That “whisper” was about the direct connection between our relationships with our fathers and our relationship with God. In my discussion with my brother, God revealed to me that because these relationships are directly related, Satan looks to destroy the bond between a father and child because in so doing he can also destroy the bond between the heavenly Father and his children. If you have a bad experience with your earthly father, then the chances are slim for the idea of God being your Father to appeal to you. This realization brings with it two instructions; one for fathers obviously, but the second is for their children.
For those who are fathers, or plan on being fathers some day, it is imperative that we do a good job because we are or will be the earthly image of God as Father. Ephesians 6:4 sums it all up: “Fathers, do not exasperate your children; instead, bring them up in the training and instruction of the Lord.” Fathers are given the direct instruction not to infuriate or enrage their children, because in so doing they will warp a child’s image of a father thus warping their image of God. By destroying a relationship with his children, a father literally destroys the relationship with his children and God. Instead, fathers are called to bring up and build up their children in the ways of the Lord, and by doing so a child’s relationship with God can grow exponentially.
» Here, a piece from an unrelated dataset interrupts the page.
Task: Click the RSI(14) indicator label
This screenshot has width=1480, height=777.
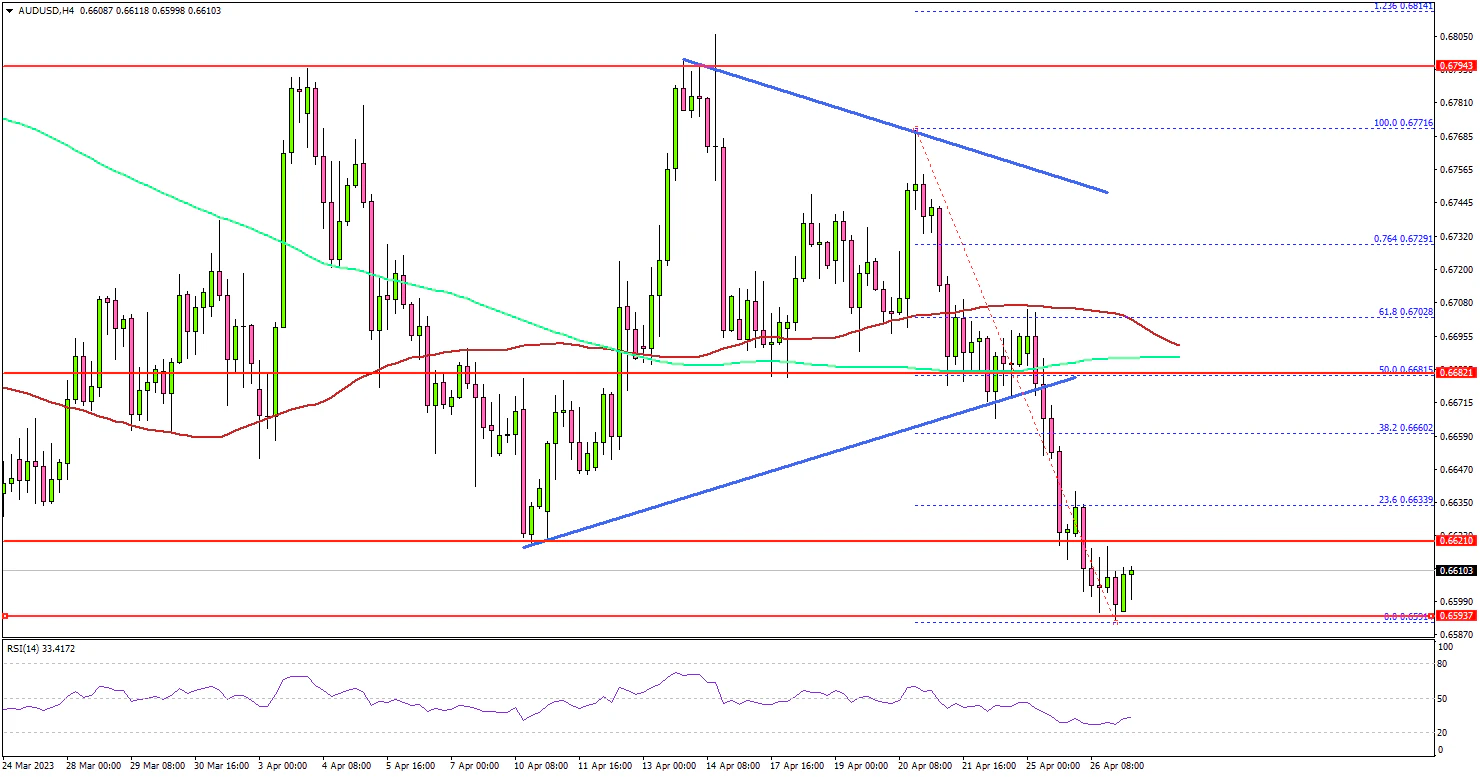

A father is the first rung in the ladder that leads to a relationship with God. So we can see how important it is for fathers to stay strong in their faith and be diligent in rearing their children. But the burden doesn’t fall solely on the father.
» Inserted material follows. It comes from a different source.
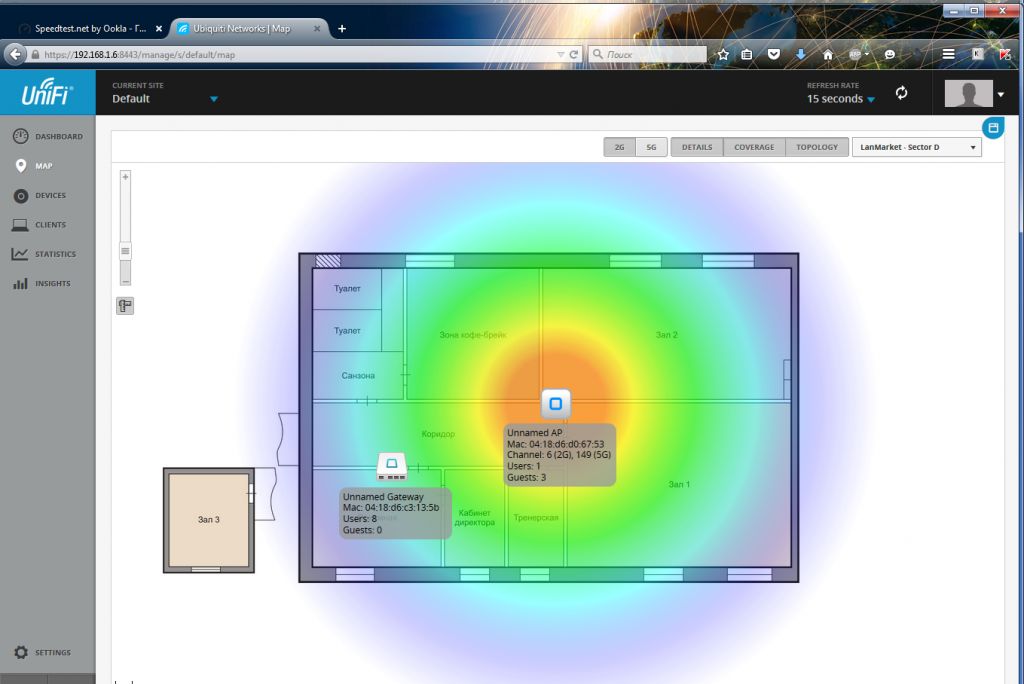
Task: Toggle the 5G band coverage
Action: tap(651, 147)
Back up a few verses and you will find that Ephesians 6:1-3 tells us “Children, obey your parents in the Lord, for this is right. “Honor your father and mother”—which is the first commandment with a promise— “so that it may go well with you and that you may enjoy long life on the earth.” Not much I can really say to sum that up, it’s pretty straight forward. But this cannot always be done, as in my case where both of my fathers failed to do as they were instructed. I know you’re thinking “But Zach you seem to have a good view of God as Father. You seem to have a pretty good relationship with God.” Some of you might even be thinking to yourself “My dad didn’t hold up to his end of the bargain either, and I’m not sure I care too much for the image of God being my Father. What can I do to fix that?” Forgiveness. About three days before my dad actually died God came to me with another “whisper.” As I lay in bed trying to sleep He told me I needed to forgive my father for how he had hurt my mother, how he had hurt my siblings, and for blaming me for it all. I prayed to God right then and there and told Him I forgave my dad, and as soon as I did a huge burden had lifted. By forgiving a bad father and giving up that pain you hold because of that relationship, Satan loses his foothold in tearing apart your relationship with God. When you no longer have a bad image of a father, God can show you what a real father should be like, and that He has been that for you the whole time.
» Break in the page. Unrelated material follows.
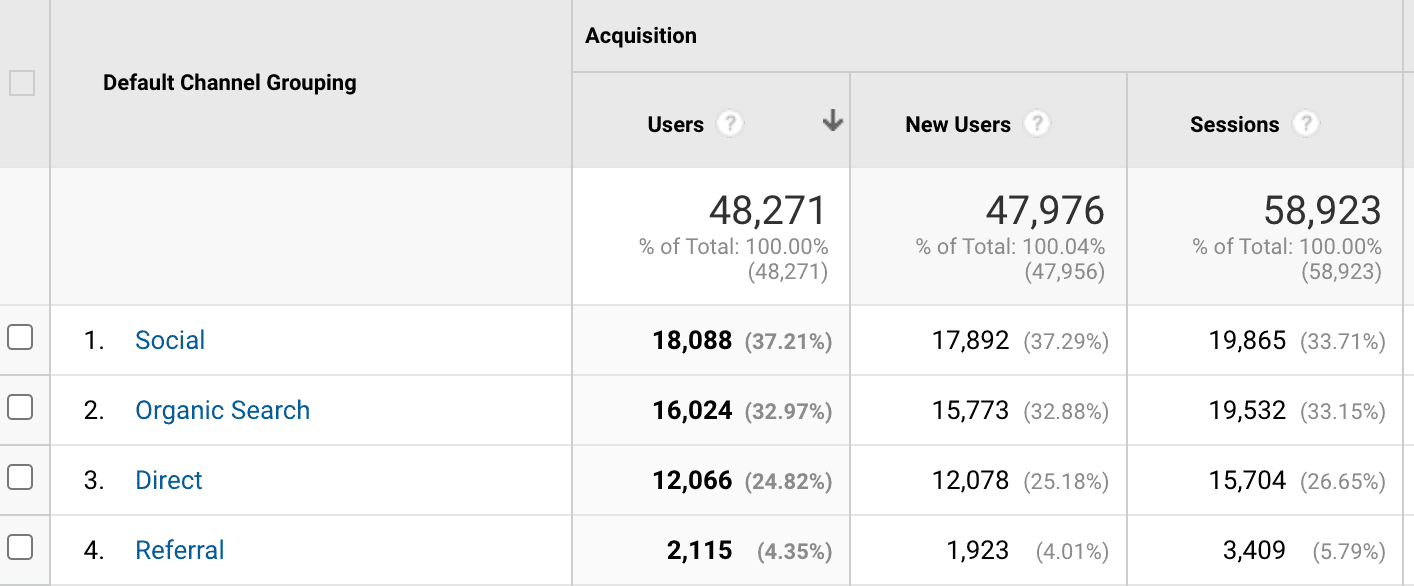Click the help icon next to Users
The width and height of the screenshot is (1414, 586).
(731, 124)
I realize that this whole time I talked about the importance of the father-child relationship, but that is only because of the dominance of the image of God as our Father in the Bible. The reality of it is however, that God can be whatever to whomever as is needed in a given situation. What I mean is that if someone is in a situation and they need a mother figure, God can be a mother figure. If someone is in a situation where they need a brother, then He can be a brother. Sister, friend, grandparent, whatever; God can and will be whatever you need Him to be. I bring this up to say that in reality all relationships are important, because a bad relationship creates a bad view of what God is. So while my main focus was on fathers, there is a lesson to be learned by everyone. Be careful about how you handle your relationships because in them you are being an illustration of God.